# Stored items
************

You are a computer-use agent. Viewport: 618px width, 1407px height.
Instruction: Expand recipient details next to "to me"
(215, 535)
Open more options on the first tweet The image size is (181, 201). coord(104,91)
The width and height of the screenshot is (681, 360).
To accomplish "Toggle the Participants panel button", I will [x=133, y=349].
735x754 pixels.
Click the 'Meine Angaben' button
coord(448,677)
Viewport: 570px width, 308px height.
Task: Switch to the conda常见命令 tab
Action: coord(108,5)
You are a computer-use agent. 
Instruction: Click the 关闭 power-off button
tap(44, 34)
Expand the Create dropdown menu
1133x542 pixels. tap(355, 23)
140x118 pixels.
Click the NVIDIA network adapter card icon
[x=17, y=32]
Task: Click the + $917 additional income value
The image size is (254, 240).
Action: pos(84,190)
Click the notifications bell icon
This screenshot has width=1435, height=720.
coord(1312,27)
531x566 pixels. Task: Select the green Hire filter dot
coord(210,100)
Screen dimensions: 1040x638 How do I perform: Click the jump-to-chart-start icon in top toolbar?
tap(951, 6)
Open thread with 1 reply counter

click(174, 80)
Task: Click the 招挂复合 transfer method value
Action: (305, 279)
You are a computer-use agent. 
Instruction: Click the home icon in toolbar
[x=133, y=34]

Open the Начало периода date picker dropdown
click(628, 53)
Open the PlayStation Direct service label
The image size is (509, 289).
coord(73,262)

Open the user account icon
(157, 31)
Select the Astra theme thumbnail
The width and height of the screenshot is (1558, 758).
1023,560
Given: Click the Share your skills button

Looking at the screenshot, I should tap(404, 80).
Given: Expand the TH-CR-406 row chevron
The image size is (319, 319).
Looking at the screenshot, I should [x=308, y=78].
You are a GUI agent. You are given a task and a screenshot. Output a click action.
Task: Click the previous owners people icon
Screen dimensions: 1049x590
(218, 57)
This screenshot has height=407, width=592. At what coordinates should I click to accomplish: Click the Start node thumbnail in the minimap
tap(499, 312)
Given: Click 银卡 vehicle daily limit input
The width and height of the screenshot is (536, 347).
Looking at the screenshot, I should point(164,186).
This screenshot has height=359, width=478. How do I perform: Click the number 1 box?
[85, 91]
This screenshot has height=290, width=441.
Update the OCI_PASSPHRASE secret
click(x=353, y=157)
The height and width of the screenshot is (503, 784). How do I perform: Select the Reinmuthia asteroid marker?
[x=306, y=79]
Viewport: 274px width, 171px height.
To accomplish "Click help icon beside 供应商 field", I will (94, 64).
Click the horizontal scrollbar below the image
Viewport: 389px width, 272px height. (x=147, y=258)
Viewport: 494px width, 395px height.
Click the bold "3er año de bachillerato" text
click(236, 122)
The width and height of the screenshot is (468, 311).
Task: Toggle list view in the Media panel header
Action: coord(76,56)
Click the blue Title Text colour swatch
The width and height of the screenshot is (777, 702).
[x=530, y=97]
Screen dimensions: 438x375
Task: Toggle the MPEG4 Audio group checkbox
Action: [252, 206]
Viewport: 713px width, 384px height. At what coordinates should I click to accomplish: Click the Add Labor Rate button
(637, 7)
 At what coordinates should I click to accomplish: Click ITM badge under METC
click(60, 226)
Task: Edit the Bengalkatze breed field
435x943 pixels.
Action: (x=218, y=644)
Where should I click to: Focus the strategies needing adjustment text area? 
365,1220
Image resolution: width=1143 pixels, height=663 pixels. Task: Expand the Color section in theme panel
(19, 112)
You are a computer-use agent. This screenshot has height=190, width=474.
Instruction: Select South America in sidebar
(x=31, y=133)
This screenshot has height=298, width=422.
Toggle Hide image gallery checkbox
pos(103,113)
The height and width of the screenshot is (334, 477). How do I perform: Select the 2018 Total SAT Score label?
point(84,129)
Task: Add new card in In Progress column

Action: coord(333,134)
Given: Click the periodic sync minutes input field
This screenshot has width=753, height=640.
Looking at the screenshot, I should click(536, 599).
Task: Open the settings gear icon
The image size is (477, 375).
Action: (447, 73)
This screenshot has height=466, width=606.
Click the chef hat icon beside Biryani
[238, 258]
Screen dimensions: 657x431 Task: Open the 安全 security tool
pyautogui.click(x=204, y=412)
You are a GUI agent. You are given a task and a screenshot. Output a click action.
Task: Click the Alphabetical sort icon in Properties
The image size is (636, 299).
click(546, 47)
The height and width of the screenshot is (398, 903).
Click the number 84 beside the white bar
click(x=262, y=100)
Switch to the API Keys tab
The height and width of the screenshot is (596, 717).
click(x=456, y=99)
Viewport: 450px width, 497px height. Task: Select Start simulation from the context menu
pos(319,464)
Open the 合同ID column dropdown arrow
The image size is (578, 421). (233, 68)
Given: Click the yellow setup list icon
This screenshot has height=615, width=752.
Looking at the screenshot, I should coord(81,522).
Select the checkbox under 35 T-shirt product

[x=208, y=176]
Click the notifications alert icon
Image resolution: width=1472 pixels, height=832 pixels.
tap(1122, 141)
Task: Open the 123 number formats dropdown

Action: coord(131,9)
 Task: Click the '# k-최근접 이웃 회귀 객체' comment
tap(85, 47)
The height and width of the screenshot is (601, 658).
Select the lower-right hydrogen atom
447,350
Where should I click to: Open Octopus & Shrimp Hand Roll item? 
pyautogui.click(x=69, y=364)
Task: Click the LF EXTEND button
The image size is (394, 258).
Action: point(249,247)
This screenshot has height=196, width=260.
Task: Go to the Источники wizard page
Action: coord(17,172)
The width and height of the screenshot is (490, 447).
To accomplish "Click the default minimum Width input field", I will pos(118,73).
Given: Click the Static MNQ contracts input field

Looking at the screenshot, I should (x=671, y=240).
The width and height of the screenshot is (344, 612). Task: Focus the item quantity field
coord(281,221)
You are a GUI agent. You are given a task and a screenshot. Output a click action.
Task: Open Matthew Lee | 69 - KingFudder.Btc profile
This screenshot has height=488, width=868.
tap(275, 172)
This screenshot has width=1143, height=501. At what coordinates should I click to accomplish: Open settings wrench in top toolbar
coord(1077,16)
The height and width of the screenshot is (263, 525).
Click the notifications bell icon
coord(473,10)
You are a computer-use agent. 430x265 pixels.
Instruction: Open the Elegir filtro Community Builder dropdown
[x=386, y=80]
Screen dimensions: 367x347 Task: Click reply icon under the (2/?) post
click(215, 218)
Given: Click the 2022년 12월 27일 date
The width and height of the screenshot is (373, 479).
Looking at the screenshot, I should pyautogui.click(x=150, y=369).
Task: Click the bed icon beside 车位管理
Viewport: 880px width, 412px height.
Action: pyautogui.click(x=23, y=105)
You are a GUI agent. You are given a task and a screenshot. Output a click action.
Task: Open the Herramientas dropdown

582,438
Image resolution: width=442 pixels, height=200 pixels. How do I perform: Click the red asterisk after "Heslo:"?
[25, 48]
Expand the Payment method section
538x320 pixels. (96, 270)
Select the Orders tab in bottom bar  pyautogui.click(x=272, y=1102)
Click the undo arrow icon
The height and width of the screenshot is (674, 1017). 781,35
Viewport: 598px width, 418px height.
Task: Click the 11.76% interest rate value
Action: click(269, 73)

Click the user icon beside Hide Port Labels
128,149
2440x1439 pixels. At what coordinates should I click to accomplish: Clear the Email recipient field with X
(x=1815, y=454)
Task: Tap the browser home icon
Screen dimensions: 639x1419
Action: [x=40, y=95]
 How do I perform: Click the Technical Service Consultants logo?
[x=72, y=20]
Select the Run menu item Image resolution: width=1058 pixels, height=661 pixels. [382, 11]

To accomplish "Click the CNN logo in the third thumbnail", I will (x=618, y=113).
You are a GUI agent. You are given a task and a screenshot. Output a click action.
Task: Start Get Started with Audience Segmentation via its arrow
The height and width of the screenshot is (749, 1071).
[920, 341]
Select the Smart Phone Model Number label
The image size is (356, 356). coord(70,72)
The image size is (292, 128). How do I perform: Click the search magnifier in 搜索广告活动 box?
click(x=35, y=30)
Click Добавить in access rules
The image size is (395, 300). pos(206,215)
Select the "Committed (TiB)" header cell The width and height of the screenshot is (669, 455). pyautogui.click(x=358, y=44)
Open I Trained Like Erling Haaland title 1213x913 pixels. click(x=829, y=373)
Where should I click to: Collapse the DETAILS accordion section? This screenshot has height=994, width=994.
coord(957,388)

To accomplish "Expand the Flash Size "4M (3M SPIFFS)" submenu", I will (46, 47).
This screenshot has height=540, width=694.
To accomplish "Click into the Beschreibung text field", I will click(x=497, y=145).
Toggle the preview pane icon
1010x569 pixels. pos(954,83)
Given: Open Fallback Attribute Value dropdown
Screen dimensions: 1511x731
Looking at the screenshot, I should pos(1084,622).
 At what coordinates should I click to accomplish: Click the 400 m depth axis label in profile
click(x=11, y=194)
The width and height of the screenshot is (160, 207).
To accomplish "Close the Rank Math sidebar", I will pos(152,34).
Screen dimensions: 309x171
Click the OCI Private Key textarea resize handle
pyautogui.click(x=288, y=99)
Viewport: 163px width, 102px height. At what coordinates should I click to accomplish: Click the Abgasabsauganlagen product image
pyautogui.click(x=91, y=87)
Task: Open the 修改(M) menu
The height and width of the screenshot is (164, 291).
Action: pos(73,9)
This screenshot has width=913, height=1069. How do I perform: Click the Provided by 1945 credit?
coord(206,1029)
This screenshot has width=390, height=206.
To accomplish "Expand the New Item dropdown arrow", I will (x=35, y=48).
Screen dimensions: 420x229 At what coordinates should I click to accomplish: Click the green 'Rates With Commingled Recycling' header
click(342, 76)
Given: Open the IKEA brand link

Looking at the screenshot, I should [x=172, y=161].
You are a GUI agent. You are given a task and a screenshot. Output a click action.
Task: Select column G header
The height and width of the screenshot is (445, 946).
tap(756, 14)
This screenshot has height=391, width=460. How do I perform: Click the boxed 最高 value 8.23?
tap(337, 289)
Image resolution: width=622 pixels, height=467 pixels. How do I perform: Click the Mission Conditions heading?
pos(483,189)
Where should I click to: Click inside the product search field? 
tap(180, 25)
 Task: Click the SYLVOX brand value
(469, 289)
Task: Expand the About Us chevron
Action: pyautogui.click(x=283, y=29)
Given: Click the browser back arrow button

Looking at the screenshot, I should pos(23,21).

************

# What to do
Would you print, exactly as written, every line above from the one holding "Screen dimensions: 657x431" through the one holding "The height and width of the screenshot is (398, 903).", with both included and no other lines?

# Task output
Screen dimensions: 657x431 Task: Open the 安全 security tool
pyautogui.click(x=204, y=412)
You are a GUI agent. You are given a task and a screenshot. Output a click action.
Task: Click the Alphabetical sort icon in Properties
The image size is (636, 299).
click(546, 47)
The height and width of the screenshot is (398, 903).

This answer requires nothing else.